それにしても本作において南果歩は女優として絶頂期だったなと改めて想う。特に1分52秒に及ぶ、物干し台に立つ彼女をクローズ・アップで捉えた長回しは奇跡のように美しい!この後、辻仁成、渡辺謙と相次いで結婚。2016年には乳がんの手術を受けた。色々あったけど、彼女には幸せになってもらいたいとスクリーンを見つめながら祈るような気持ちになった。

今回初めて気がついた事が幾つかあった。「ふたり」「あした」「異人たちとの夏」や、特に近年の作品で顕著だが、大林映画は生者と死者が当たり前のように同居している作品が多い。「おかしなふたり」の場合、現在と過去が渾然一体となっている。それは登場人物が過去を回想するフラッシュバックというよりは寧ろ、同時にそこにある。まるでフェリーニの「8 1/2」みたいに。

我々は記憶において構成されている。我々は幼年期に、青年期に、老年期に、そして壮年期に同時に存在している。(フェデリコ・フェリーニ)

20世紀フランスを代表する哲学者ジル・ドゥルーズは、その著書「シネマ」の中で、「8 1/2」やアラン・レネの「去年マリエンバートで」を論じ、それらを(チャップリン、キートン、ヒッチコックなど運動イメージを表す古典的映画に対して)時間イメージと名付けた。

そして正(まさ)しく「おかしなふたり」や「時をかける少女」も、時間イメージの映画であった(過去と現在が同時にそこにある時間イメージは、「転校生」の男女入れ替わりという設定をミックスさせ、新海誠監督「君の名は。」に継承されることになる。新海誠も紛れもなく《大林チルドレン》だ)。

= = = =

課題一覧
- 1) 大林映画を論じた本文抜粋のうち、「それにしても本作において南果」から「存在している。(フェデリコ・フェリーニ)」までの部分を、両端を含めてそのまま返してください。
- 2) 大林映画を論じた本文抜粋によれば、ジル・ドゥルーズは「8 1/2」や「去年マリエンバートで」を何と名付けましたか。

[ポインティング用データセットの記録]
= = = =

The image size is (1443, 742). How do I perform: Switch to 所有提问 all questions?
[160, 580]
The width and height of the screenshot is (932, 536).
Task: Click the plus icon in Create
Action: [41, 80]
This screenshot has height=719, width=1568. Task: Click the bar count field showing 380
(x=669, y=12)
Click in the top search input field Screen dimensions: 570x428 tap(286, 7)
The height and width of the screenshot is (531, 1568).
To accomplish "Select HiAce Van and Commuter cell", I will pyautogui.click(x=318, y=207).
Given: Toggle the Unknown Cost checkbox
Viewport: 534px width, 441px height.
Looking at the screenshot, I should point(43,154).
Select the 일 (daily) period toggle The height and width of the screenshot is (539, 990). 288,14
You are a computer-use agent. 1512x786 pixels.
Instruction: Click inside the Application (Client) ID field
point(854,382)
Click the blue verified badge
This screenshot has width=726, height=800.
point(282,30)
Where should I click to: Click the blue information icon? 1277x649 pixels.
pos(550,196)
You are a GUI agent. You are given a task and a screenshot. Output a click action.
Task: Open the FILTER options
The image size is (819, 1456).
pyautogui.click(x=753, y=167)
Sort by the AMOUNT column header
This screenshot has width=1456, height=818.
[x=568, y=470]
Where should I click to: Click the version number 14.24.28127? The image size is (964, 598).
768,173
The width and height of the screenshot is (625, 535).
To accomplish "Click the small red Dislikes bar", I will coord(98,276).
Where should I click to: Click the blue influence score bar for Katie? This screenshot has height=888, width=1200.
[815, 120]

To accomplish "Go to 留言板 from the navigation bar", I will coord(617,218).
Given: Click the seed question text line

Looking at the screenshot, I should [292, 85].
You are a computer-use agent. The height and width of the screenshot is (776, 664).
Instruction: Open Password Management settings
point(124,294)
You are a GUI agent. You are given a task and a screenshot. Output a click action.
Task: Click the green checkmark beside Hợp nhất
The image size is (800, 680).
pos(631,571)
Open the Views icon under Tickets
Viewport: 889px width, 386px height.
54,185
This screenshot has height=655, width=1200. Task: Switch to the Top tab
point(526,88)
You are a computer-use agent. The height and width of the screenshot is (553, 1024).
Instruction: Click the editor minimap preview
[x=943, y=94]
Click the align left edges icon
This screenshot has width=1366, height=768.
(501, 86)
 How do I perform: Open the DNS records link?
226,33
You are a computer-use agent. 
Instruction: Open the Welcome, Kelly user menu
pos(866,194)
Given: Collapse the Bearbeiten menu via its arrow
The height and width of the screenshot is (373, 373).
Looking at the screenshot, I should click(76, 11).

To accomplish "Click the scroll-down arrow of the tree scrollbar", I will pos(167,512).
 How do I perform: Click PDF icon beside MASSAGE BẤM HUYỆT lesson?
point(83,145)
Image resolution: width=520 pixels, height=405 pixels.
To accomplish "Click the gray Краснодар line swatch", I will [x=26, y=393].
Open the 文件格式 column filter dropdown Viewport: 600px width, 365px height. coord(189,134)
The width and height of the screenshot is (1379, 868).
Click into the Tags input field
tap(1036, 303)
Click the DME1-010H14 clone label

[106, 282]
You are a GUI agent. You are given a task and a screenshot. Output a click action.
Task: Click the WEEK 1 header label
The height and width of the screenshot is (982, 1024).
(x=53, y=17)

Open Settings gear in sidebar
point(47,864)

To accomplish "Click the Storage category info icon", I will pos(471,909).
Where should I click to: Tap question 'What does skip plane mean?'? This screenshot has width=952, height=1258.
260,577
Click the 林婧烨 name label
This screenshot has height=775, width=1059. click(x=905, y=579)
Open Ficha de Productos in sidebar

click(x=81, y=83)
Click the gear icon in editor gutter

= = = =

解答一覧
- 1)
それにしても本作において南果歩は女優として絶頂期だったなと改めて想う。特に1分52秒に及ぶ、物干し台に立つ彼女をクローズ・アップで捉えた長回しは奇跡のように美しい!この後、辻仁成、渡辺謙と相次いで結婚。2016年には乳がんの手術を受けた。色々あったけど、彼女には幸せになってもらいたいとスクリーンを見つめながら祈るような気持ちになった。

今回初めて気がついた事が幾つかあった。「ふたり」「あした」「異人たちとの夏」や、特に近年の作品で顕著だが、大林映画は生者と死者が当たり前のように同居している作品が多い。「おかしなふたり」の場合、現在と過去が渾然一体となっている。それは登場人物が過去を回想するフラッシュバックというよりは寧ろ、同時にそこにある。まるでフェリーニの「8 1/2」みたいに。

我々は記憶において構成されている。我々は幼年期に、青年期に、老年期に、そして壮年期に同時に存在している。(フェデリコ・フェリーニ)

- 2) 時間イメージと名付けました。